Activity -
Identify all lines below that hold "from" and collect them.

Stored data
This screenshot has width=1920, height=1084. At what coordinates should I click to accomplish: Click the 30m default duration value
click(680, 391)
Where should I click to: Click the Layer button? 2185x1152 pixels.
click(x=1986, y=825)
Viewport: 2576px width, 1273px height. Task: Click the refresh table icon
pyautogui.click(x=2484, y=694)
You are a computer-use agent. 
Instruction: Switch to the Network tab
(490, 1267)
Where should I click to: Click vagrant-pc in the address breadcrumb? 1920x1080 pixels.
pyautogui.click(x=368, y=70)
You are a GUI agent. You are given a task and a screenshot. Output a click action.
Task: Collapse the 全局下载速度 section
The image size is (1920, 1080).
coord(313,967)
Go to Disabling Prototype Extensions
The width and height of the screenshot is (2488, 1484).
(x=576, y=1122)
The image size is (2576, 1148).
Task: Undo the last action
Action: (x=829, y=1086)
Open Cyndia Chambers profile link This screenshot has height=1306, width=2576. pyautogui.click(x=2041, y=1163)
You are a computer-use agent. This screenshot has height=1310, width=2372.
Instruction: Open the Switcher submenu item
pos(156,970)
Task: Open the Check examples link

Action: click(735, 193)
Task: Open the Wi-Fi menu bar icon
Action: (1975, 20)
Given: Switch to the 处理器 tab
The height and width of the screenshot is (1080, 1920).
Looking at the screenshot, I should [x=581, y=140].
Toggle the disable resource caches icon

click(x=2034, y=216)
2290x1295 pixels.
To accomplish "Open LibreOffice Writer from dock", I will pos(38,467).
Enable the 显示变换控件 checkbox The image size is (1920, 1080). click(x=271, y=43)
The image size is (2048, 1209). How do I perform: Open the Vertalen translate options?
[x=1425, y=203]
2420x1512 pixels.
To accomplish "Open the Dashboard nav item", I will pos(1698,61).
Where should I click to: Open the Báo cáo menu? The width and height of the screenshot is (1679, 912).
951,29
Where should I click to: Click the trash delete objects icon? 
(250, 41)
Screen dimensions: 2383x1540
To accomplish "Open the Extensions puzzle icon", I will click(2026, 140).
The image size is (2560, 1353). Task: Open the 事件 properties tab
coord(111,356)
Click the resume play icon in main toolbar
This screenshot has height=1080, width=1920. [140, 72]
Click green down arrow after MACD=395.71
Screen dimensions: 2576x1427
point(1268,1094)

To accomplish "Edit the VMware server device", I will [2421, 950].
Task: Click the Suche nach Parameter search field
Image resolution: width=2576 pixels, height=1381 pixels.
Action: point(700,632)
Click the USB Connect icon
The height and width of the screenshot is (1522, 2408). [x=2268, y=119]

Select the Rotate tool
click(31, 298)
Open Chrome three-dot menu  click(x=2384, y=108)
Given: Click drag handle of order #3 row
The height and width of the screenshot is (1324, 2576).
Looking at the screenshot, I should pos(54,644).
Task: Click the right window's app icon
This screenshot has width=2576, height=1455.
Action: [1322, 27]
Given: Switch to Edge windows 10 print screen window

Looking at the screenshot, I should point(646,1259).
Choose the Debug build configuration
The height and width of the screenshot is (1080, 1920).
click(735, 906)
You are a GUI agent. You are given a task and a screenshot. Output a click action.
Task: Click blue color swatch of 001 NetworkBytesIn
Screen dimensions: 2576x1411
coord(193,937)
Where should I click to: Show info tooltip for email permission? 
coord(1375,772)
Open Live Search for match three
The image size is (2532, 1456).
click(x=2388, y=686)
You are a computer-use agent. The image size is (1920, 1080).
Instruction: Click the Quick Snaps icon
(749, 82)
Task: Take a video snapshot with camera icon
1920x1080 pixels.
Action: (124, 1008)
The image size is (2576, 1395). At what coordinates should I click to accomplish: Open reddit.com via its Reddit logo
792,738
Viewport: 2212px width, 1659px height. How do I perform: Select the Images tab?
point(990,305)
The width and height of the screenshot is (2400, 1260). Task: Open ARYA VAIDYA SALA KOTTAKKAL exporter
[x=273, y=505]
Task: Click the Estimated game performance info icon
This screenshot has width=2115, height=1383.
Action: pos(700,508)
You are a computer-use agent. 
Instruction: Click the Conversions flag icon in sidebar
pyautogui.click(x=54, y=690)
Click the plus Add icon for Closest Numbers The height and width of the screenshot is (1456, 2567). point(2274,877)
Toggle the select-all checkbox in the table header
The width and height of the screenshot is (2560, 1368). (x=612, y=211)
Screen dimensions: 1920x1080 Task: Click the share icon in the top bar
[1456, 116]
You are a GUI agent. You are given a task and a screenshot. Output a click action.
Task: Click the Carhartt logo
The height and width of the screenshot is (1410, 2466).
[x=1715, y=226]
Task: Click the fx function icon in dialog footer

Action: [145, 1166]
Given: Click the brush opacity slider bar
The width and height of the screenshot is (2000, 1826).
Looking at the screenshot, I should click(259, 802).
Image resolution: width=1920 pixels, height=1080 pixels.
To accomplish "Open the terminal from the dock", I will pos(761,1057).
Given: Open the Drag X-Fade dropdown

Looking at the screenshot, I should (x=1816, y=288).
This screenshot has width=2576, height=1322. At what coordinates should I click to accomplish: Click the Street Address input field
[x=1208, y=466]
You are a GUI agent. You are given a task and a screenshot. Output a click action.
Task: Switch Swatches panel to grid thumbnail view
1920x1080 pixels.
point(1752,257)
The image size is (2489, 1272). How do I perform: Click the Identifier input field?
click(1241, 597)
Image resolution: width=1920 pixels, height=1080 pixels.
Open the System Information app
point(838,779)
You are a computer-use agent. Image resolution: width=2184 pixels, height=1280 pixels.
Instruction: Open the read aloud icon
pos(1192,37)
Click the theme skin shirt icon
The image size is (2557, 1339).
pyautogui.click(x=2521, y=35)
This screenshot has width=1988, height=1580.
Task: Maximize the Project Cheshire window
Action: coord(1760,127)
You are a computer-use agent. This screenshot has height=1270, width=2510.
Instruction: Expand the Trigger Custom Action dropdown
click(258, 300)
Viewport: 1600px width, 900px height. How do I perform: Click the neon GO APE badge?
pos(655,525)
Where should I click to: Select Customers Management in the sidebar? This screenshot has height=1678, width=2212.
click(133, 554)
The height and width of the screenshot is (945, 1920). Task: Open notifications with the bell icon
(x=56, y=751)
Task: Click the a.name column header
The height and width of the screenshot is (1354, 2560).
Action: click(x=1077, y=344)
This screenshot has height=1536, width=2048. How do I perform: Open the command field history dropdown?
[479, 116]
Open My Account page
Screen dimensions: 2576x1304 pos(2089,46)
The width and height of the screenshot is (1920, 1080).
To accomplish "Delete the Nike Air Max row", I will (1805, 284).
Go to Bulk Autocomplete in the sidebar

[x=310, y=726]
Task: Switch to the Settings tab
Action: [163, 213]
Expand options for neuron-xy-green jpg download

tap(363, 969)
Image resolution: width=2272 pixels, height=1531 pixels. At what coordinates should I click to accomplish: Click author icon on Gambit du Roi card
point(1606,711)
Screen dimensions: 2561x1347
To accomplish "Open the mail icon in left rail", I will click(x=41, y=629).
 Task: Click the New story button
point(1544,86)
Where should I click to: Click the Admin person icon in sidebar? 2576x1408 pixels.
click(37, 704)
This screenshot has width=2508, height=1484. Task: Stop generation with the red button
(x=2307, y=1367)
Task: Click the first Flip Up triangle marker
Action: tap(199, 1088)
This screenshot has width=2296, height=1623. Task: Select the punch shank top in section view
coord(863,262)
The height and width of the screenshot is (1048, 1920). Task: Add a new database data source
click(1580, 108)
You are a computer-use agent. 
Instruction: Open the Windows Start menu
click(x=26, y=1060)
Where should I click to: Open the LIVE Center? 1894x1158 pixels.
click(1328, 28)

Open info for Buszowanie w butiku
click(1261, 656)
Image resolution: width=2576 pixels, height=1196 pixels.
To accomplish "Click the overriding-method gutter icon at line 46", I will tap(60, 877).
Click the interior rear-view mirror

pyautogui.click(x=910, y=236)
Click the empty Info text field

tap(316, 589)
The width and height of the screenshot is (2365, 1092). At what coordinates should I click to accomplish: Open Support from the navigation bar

Your response -
To accomplish "Open LibreOffice Writer from dock", I will pos(38,467).
To accomplish "Open the terminal from the dock", I will pos(761,1057).
The width and height of the screenshot is (2365, 1092). At what coordinates should I click to accomplish: Open Support from the navigation bar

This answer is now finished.